UCR’s medical school broke that precedent.
“One and a half years ago, you couldn’t find five people who thought we could have done it,” remarked Dean Olds, his jubilant face briefly turning serious. “But as the chancellor says, we refused to take a knee.” Now, UCR is home to the first new medical school on any UC campus since the last one opened in 1967 at UC Irvine.
“Finally!” exclaimed third-year bioengineering major and pre-med student Kanksha Peddi. She alluded to the benefit of the medical school for UCR’s standing in the UC system. “The eye of the media won’t just be on big name med-schools [like] UCLA,” she remarked. “More people will want to attend UCR.”
When asked if she would consider enrolling in the School of Medicine, she responded, “Definitely. I think everyone here would apply to UCR’s medical school.”
Last year, the state failed to provide consistent and substantial funds, which had been promised to the medical school and therefore prevented it from receiving accreditation. Even after the rejection, state funding was still difficult to come by. “The irony is,” Dean Olds said, “when the state didn’t give us money, and we didn’t get accredited [due to the lack of funding], the state said, ‘well the school didn’t get accredited, so they don’t need money.’”
As a result, the School of Medicine scaled down its goals and turned to the local community for funds. Of the $100 million that was pledged to support the school over a period of 10 years, only $20 million came from the UC Office of the President. Nearly $80 million came from Riverside County. “A lot of people worked very hard for decades to get to this place… This really isn’t about me; it’s about all the people who worked for decades,” Dean Olds stated, thanking the Riverside community, the staff of the Medical School, UCR students and Chancellor Timothy White for their support.

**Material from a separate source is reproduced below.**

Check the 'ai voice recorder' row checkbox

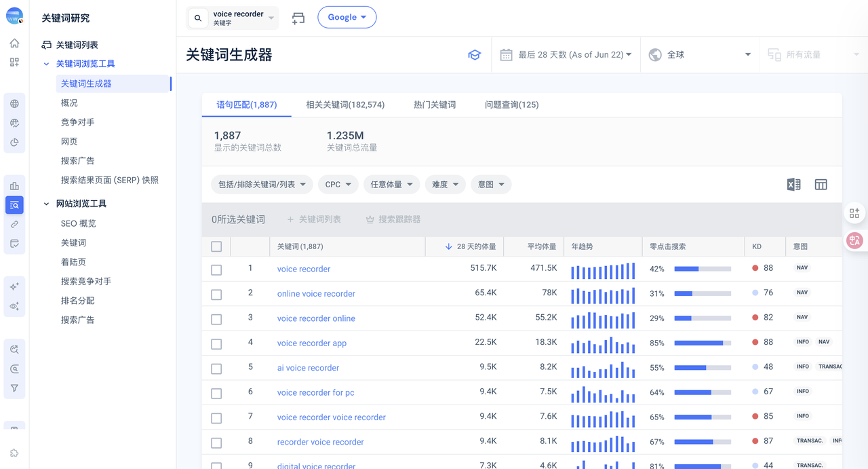pyautogui.click(x=216, y=369)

“Our focus is different, our strategy is different, our organizational structure is different,” Dean Olds emphasized. “Most current medical schools focus on disease… We need to introduce more wellness, more prevention.” For one thing, instead of having its own hospital in-house, the UCR School of Medicine is partnering with a wide array of local hospitals and clinics, helping to reduce costs while simultaneously strengthening bonds within the Inland Empire community.
In addition, the School of Medicine is intended to help alleviate the health care problems that plague the Inland Empire, while encouraging a friendly partnership within the surrounding medical community. Olds noted that the rate of primary-care physicians to patients in the Inland Empire is one to 3,000, a figure that is shockingly close to what is considered a shortage in third-world countries: a ratio of 1 to 3,500. “We are designed to train physicians to stay in Southern California. We need them to go into the areas we actually need, not the ones that pay the most… This is where the need is.”

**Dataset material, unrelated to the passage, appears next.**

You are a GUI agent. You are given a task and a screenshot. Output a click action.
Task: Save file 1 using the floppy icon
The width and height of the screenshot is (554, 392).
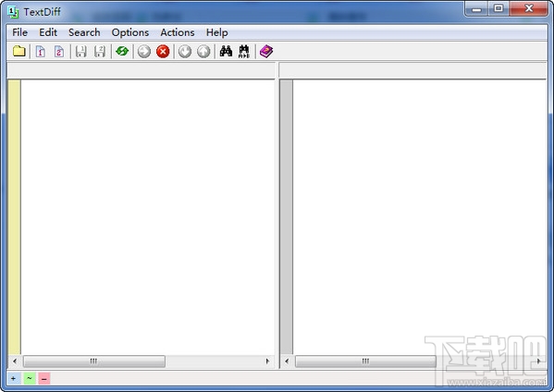tap(81, 52)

The School of Medicine has still only received preliminary accreditation; full accreditation can take four or more years to achieve. But now that the school is established, the hope is that the state will be more willing to contribute to its success. “It’s getting harder and harder for them to ignore us,” Dean Olds said with a smile, specifically encouraging the passage of Prop 30 and indicating that it would be easier for the school to receive state funding if it became law.

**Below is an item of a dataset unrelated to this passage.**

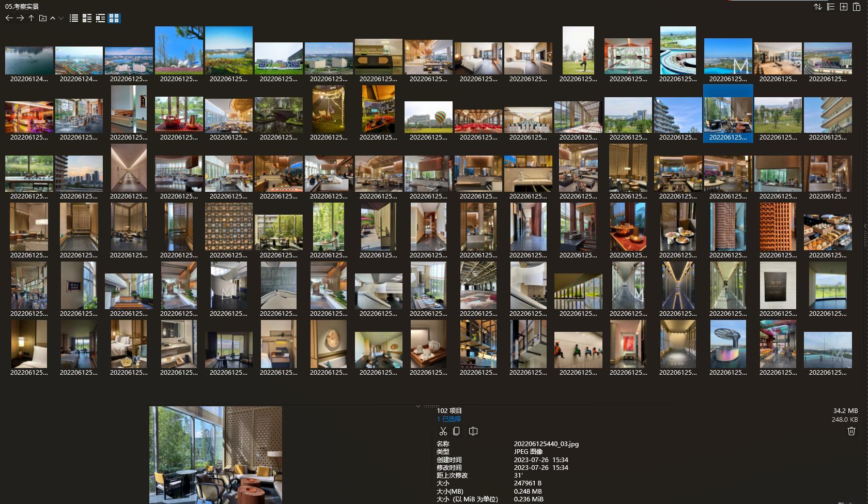Collapse the preview pane with small chevron

(418, 406)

The school that was rejected only a year ago is already preparing to accept applications for the inaugural class in October. The funds pledged to the School of Medicine guarantees that the school will keep its doors open for at least a decade. Using the experience of the medical school as a springboard, Dean Olds encouraged students to follow their dreams. “Never give up. If you believe in what you’re doing, you can do it.”
Dean Olds acknowledged that filling the need for physicians would be difficult, especially since the School of Medicine’s charter class will consist of only 50 students. But he added, “I’m a light-a-candle kind of guy… It’s a huge problem, we can’t solve it, but let’s light a candle in the darkness. You have to start.”